» **What to work on**
Extract every line of text from the data below verbatim, leaving out the pictures.

= = =

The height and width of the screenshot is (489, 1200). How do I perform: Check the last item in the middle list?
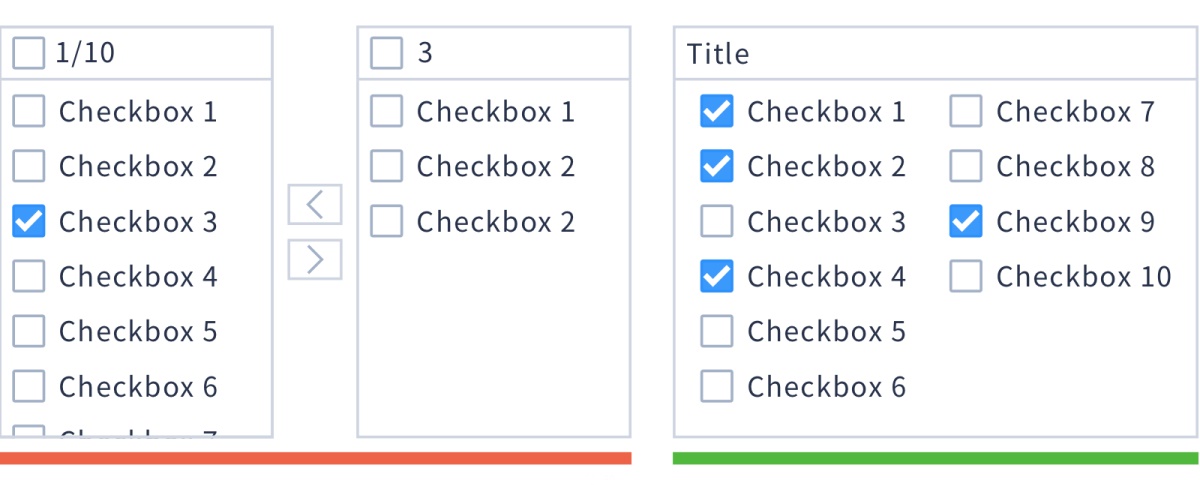coord(386,221)
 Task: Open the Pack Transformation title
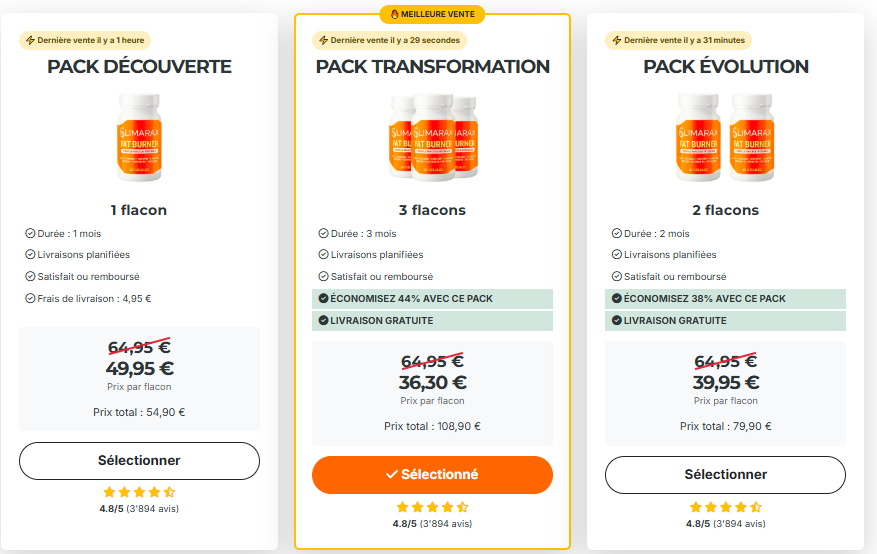pos(432,67)
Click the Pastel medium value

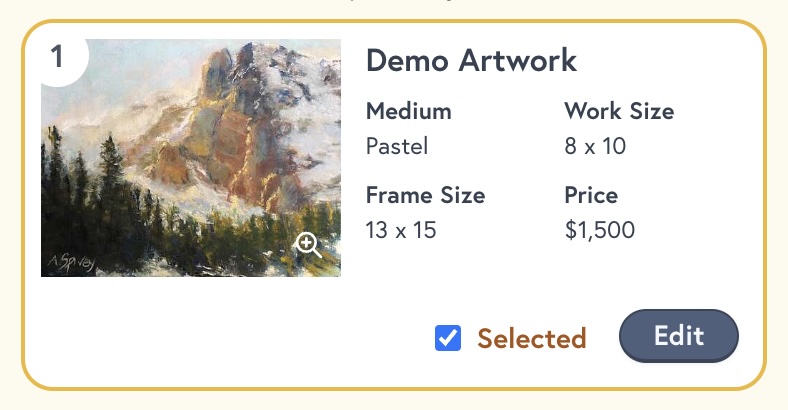(397, 146)
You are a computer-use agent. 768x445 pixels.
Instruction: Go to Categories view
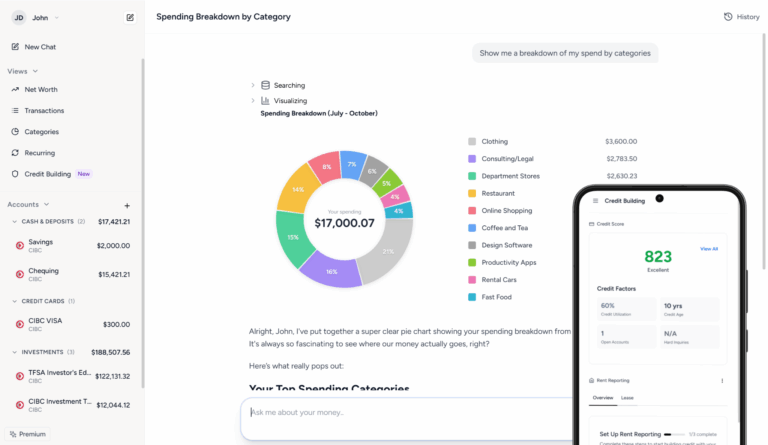coord(41,131)
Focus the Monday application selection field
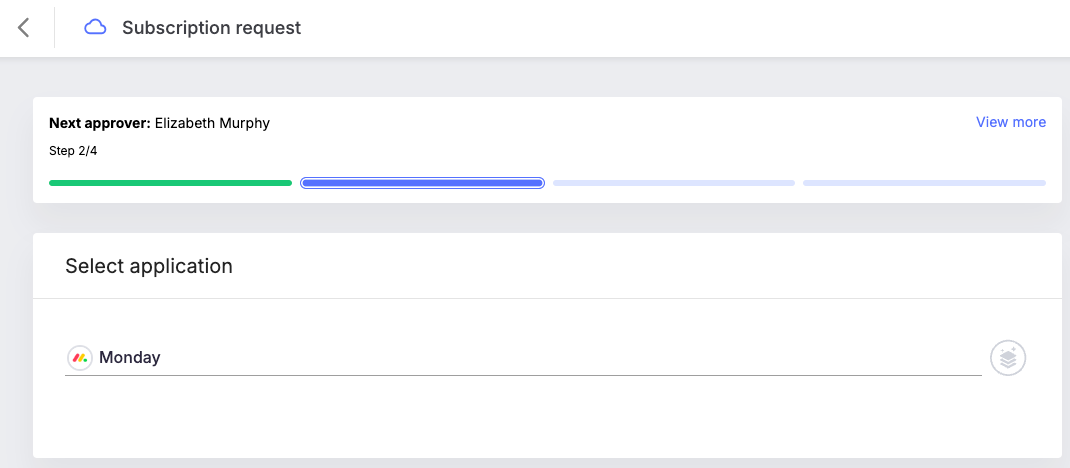This screenshot has height=468, width=1070. (x=523, y=357)
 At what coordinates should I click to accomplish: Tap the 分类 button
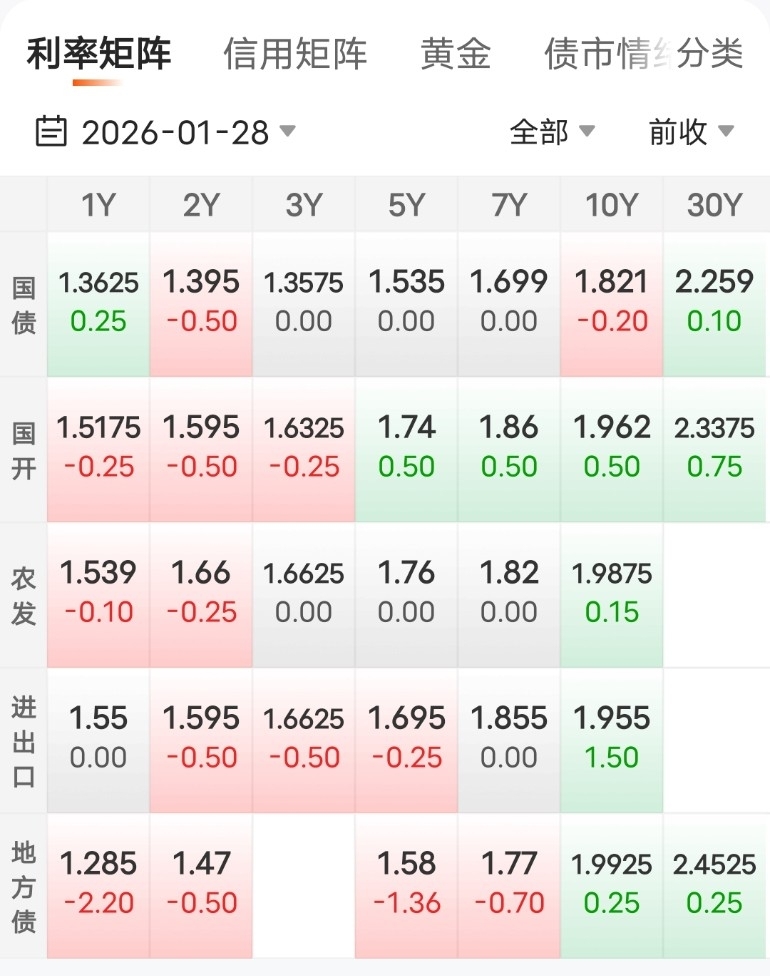(x=711, y=53)
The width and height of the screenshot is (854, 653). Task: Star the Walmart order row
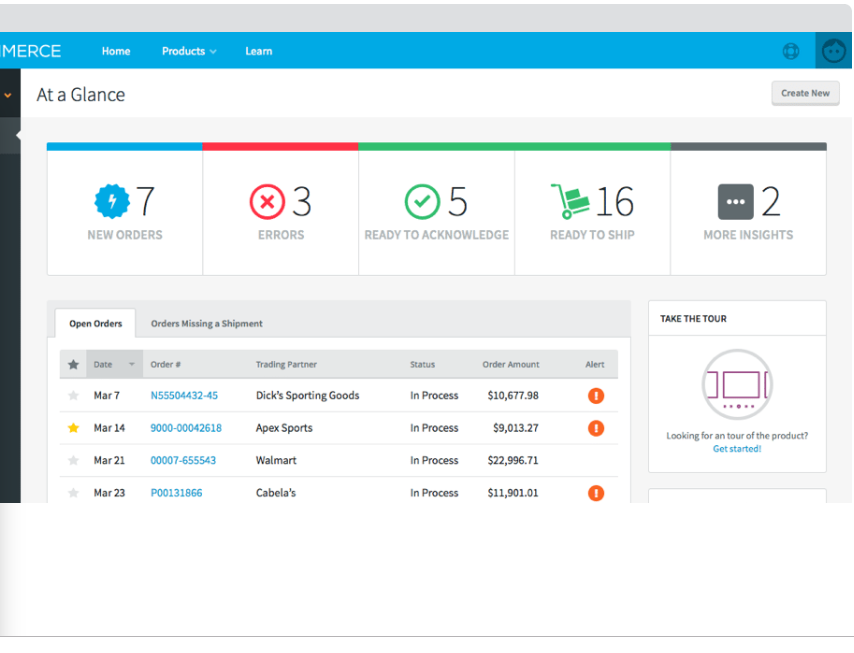point(72,460)
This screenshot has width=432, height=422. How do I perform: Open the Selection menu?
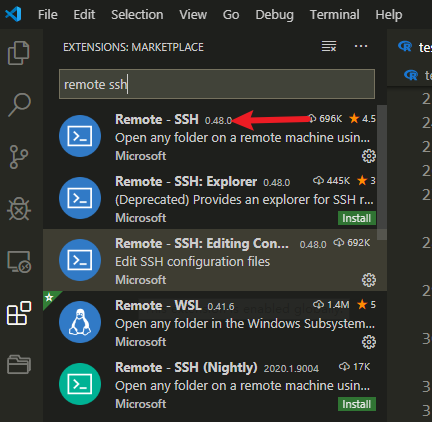(x=137, y=15)
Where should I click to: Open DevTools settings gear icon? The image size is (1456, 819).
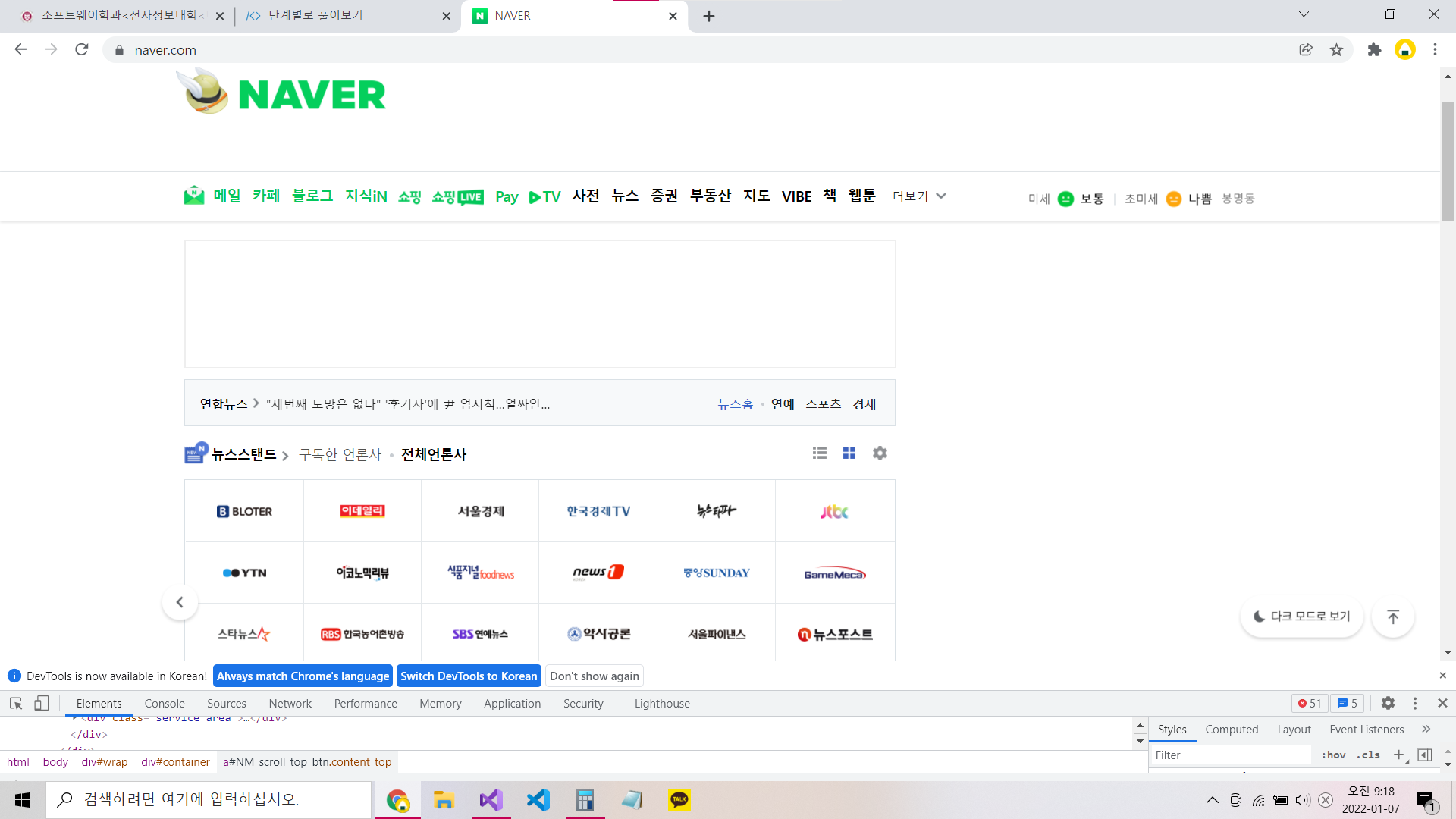pyautogui.click(x=1388, y=703)
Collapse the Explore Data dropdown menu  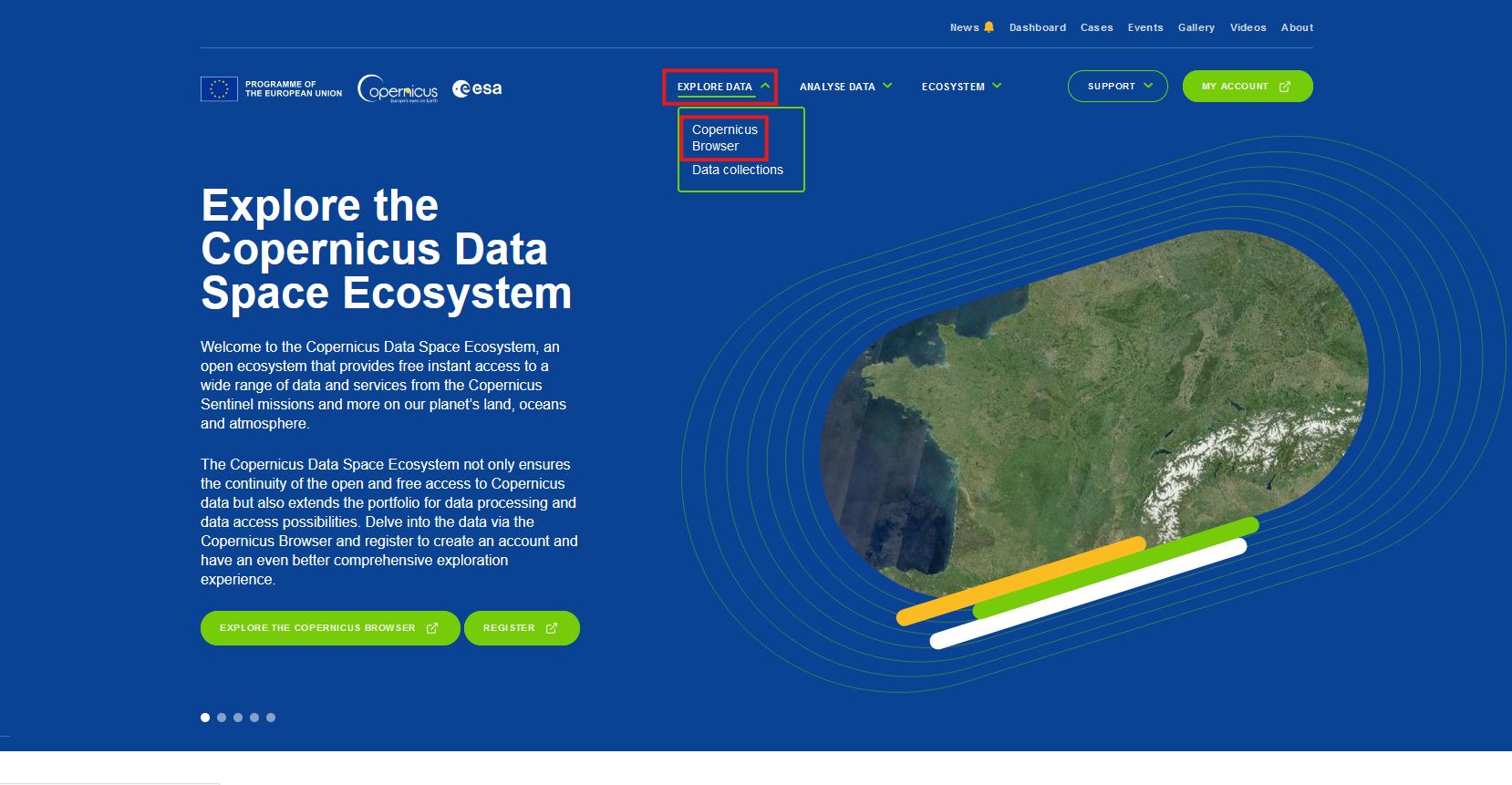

= = =

» **Task output**
The height and width of the screenshot is (489, 1200). How do I perform: Check the last item in the middle list?
coord(386,221)
 Task: Open the Pack Transformation title
pos(432,67)
Click the Pastel medium value

(397, 146)
You are a computer-use agent. 768x445 pixels.
Instruction: Go to Categories view
coord(41,131)
Focus the Monday application selection field
This screenshot has height=468, width=1070. (x=523, y=357)
 At what coordinates should I click to accomplish: Tap the 分类 button
(x=711, y=53)
The width and height of the screenshot is (854, 653). Task: Star the Walmart order row
point(72,460)
This screenshot has width=432, height=422. How do I perform: Open the Selection menu?
(x=137, y=15)
Where should I click to: Open DevTools settings gear icon? The image size is (1456, 819).
pyautogui.click(x=1388, y=703)
Collapse the Explore Data dropdown menu  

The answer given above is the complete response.